How to Develop a Real-Time Object Detection Project

Developing a real-time object detection project

You can develop a video object classification application using pre-trained YOLO models (that is, transfer learning), Deeplearning4j (DL4J), and OpenCV that can detect labels such as cars and trees inside a video frame. You can find the relevant code files for this tutorial at https://github.com/PacktPublishing/Java-Deep-Learning-Projects/tree/master/Chapter06. This application is also about extending an image detection problem to video detection. Time to get started!

Step 1 – Loading a pre-trained YOLO model

Since Alpha release 1.0.0, DL4J provides a Tiny YOLO model via ZOO. For this, you need to add a dependency to your Maven friendly pom.xml file:

<dependency>

  <groupId>org.deeplearning4j</groupId>

  <artifactId>deeplearning4j-zoo</artifactId>

  <version>${dl4j.version}</version>

</dependency>

Apart from this, if possible, make sure that you utilize the CUDA and cuDNN by adding the following dependencies:

<dependency>

  <groupId>org.nd4j</groupId>

  <artifactId>nd4j-cuda-9.0-platform</artifactId>

  <version>${nd4j.version}</version>

</dependency>

<dependency>

  <groupId>org.deeplearning4j</groupId>

  <artifactId>deeplearning4j-cuda-9.0</artifactId>

  <version>${dl4j.version}</version>

</dependency>

Now, use the below code to load the pre-trained Tiny YOLO model as a Computation Graph. You can use the PASCAL Visual Object Classes (PASCAL VOC) dataset (see more at http://host.robots.ox.ac.uk/pascal/VOC/) to train the YOLO model.

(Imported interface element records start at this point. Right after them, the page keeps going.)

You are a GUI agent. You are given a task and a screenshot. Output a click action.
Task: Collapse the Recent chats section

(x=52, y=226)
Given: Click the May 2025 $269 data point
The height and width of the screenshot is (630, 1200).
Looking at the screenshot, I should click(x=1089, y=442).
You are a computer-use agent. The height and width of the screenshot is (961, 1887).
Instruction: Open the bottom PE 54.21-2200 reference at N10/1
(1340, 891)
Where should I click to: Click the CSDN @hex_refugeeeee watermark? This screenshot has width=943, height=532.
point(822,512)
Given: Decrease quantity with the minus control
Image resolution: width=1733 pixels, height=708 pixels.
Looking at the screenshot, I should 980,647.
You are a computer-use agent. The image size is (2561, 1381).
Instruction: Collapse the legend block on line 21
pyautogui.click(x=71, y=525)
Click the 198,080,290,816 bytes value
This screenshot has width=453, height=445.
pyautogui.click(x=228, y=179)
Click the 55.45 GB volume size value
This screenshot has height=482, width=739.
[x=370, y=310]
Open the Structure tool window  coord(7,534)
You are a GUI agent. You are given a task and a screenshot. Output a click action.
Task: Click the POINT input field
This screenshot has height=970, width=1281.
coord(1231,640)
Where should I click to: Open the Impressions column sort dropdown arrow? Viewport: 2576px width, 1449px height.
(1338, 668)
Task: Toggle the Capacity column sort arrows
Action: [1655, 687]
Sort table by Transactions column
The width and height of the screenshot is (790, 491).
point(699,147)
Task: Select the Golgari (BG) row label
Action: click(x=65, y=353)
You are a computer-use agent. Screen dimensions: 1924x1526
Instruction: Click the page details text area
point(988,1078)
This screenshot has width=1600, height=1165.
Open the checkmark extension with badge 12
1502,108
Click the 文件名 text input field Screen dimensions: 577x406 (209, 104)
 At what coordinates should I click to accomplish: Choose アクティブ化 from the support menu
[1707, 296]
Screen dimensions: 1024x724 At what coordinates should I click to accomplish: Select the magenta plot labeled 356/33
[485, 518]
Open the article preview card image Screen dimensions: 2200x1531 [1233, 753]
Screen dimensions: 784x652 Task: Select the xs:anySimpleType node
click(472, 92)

private ComputationGraph model;

private TinyYoloModel() {

        try {

            model = (ComputationGraph) new TinyYOLO().initPretrained();

            createObjectLabels();

        } catch (IOException e) {

            throw new RuntimeException(e);

        }

    }

In the above code segment, the createObjectLabels() method refers to the labels from the PASCAL Visual Object Classes (PASCAL VOC) dataset. The signature of the method can be seen as follows:

private HashMap<Integer, String> labels; 

void createObjectLabels() {

        if (labels == null) {

            String label = "aeroplanen" + "bicyclen" + "birdn" + "boatn" + "bottlen" + "busn" + "carn" +

                    "catn" + "chairn" + "cown" + "diningtablen" + "dogn" + "horsen" + "motorbiken" +

                    "personn" + "pottedplantn" + "sheepn" + "sofan" + "trainn" + "tvmonitor";

            String[] split = label.split("\n");

            int i = 0;

            labels = new HashMap<>();

            for(String label1 : split) {

                labels.put(i++, label1);

            }

        }

    }

Now, create a Tiny YOLO model instance:

static final TinyYoloModel yolo = new TinyYoloModel();

    public static TinyYoloModel getPretrainedModel() {

        return yolo;

    }

Take a look at the model architecture and the number of hyper parameters in each layer:

TinyYoloModel model = TinyYoloModel.getPretrainedModel(); System.out.println(TinyYoloModel.getSummary());
Network summary and layer structure of a pre-trained Tiny YOLO model

Your Tiny YOLO model has around 1.6 million parameters across its 29-layer network. However, the original YOLO 2 model has more layers. You can look at the original YOLO 2 at https://github.com/yhcc/yolo2/blob/master/model_data/model.png.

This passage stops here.